The old application was written in PHP and used a combination of regular expressions, HTML Tidy, and some stream-based parsing to work its magic.

The updated application is written in Ruby on Rails, uses the Sanitize and Hpricot Gems, and is much more modular. The reasons for the change was to make the app more maintainable - I wanted to add more parsing filters - and the PHP code was a bit of a mess.

I could have refactored the PHP version, but I needed a real project to help me learn Rails, and I suspected it would be less work anyway. Also, having testing built in has advantages when you are writing a parser.

The Rails version has the same basic workflow. Content from Word is pasted into a WYSIWYG (in this case the FCK Editor). The HTML is sent to this bit code which cleans most of the rubbish and does a few RNZ specific things like standardise time formatting.

The cleaner adds new lines after certain tags, and this is passed to a stream-based parser. That walks through the document and processes it based on the document type (set via a drop-down setting when the content was submitted).

The new version is in production now, and is more reliable than the old. This is partly because I cleaned up some of the underlying algorithms, fixed some logic bombs, and added a lot more error checking.

One important check added in this version was for smartags. This is a feature of Word the tags certain Words to give them special attributes. The problem is that when pasted and parsed they do not appear in the final document. The new parser checks for these and reminds the user to remove them first.

I really liked the Rails framework.
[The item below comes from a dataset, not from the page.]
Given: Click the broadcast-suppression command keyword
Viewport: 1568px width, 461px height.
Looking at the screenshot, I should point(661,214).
The two best parts were:
  1. Having sensible defaults and behaviours for things. I used to spend most of my time in PHP just configuring stuff and getting things flowing.
  2. The second was the Ruby language (and the Rails extension to it). Just brilliant. The language design is very good with consistent interfaces and predictable syntax. It certainly made a nice change from working which PHP function to use and what order the parameters should be in.
I have also coded in Perl and C (and Assembler), and I like some of the Perlish things that have made their way into Ruby. You can use =~ to compare a string with a /regex/. Cool. Being able to write

when /regex/

inside a

case string

block. Very cool

(I still use a lot of Perl - the Radio NZ audio and text publishing engines are built with Perl).
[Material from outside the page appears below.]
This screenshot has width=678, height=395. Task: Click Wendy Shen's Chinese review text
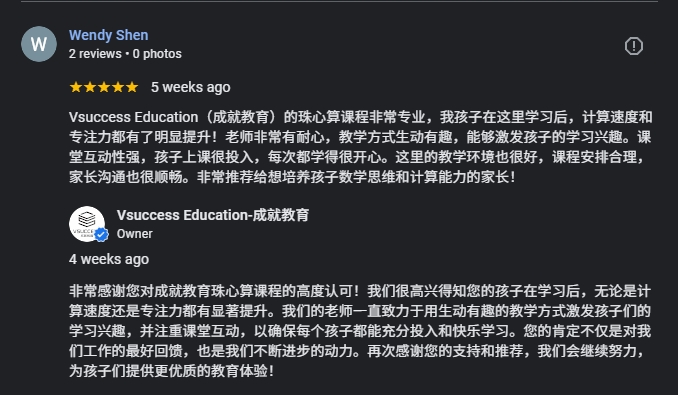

There are some other Rails projects in the works at Radio NZ - one of them is a search tool based on Solr (an update of the BRAD application that I am working on with Marcus from AbleTech) - so expect some more Ruby and Rails posts in the near future.

4 comments:

nzlemming said...

Are you aware of Matt Holloway's Docvert project? http://holloway.co.nz/docvert/

I appreciate you were using this as a learning experience, but Docvert is full of awesome :-)

Richard Hulse said...

Yes, I was aware of its truly awesomeness, and did think of using it.

The main issue was that some of the documents are far from semantically structured. The only way to parse them is often line by line taking into account the position in the file and the last occurrence of certain known string. I also have other content types to parse - HTML from emails and from web pages.

I'll ask Matt about it though, next time I see him.

bkpavan said...

Richard, how do you convert Word documents into HTML or XML?
Is it a manual process of copying into FCK Editor or you are using any conversion tools?

Thanks
Pavan

Richard Hulse said...

Hi Pavan, Users just copy from Word and paste into the FCK Editor. The content in FCK is the HTML that we just clean.

I expect that you could upload a document and programatically extract the HTML, or even use docvert and process the result of that.